**SET EXERCISE**
Pick out every line in the records below that contains the string "Instruction", and copy each one.

== GIVEN RECORDS ==

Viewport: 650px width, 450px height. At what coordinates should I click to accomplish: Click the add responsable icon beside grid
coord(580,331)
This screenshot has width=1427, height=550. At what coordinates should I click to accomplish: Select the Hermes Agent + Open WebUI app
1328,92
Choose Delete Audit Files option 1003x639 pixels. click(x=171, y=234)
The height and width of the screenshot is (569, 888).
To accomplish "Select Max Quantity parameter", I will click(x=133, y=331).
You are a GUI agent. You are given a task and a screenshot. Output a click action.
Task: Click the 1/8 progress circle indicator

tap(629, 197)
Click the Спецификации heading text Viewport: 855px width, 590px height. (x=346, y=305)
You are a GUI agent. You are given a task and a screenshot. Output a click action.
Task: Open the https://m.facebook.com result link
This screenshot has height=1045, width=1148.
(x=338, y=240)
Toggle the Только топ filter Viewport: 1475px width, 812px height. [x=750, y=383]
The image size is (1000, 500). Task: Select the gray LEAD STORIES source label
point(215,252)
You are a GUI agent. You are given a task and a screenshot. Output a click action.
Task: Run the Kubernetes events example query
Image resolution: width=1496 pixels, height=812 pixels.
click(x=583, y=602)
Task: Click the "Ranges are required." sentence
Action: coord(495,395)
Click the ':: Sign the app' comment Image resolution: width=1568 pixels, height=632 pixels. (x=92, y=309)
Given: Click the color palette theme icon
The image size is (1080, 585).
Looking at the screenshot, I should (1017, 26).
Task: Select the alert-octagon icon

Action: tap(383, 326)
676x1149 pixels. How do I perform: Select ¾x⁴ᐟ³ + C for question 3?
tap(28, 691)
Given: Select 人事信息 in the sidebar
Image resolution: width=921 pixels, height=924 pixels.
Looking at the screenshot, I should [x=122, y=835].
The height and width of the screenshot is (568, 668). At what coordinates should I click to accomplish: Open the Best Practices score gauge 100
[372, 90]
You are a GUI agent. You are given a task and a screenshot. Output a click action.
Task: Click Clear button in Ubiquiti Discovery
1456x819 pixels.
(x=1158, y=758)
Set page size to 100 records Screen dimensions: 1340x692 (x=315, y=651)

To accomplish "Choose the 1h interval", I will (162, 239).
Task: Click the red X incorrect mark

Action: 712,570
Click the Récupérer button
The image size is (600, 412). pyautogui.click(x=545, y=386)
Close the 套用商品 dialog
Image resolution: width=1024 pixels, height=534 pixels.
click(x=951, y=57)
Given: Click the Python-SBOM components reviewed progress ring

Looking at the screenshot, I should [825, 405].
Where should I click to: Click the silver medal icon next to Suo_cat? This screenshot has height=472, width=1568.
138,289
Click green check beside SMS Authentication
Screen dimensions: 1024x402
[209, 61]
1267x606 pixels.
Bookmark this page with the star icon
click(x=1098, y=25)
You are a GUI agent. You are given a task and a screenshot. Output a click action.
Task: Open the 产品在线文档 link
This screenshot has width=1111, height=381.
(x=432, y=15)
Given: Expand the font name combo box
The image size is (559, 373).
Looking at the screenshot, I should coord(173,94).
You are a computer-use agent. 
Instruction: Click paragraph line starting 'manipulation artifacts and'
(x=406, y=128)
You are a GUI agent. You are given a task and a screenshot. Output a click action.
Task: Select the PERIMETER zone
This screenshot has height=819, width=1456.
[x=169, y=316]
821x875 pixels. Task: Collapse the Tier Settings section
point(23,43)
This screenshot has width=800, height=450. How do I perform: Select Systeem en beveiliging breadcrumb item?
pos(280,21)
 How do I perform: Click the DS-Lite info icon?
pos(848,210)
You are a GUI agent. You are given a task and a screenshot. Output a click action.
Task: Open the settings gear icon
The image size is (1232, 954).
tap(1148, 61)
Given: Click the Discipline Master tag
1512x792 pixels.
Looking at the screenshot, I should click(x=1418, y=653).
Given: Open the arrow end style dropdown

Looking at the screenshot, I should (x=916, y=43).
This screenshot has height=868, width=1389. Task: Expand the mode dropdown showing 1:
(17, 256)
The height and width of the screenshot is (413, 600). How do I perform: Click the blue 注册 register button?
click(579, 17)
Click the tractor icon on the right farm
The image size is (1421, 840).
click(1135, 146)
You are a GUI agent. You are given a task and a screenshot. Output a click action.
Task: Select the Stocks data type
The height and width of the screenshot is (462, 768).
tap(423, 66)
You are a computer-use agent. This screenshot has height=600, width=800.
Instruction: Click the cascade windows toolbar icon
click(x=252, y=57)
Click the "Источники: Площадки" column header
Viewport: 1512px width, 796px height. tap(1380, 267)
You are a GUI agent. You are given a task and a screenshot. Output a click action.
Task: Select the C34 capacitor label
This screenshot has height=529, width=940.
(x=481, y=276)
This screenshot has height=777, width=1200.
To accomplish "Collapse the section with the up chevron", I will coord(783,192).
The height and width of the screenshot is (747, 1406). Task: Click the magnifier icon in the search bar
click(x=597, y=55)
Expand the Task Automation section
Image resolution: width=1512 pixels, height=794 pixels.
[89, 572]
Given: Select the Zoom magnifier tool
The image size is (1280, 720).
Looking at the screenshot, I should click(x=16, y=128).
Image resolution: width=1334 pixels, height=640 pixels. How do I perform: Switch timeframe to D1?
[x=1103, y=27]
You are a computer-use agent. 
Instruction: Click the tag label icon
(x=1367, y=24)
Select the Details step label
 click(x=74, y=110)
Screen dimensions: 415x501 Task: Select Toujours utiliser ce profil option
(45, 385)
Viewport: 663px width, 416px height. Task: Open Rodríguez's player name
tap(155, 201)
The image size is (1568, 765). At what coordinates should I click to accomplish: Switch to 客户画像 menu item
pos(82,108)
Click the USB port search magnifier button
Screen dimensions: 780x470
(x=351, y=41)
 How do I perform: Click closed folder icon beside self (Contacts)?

===

**ANSWER TO THIS PROBLEM**
Instruction: Click paragraph line starting 'manipulation artifacts and'
Instruction: Click the cascade windows toolbar icon
Instruction: Click the tag label icon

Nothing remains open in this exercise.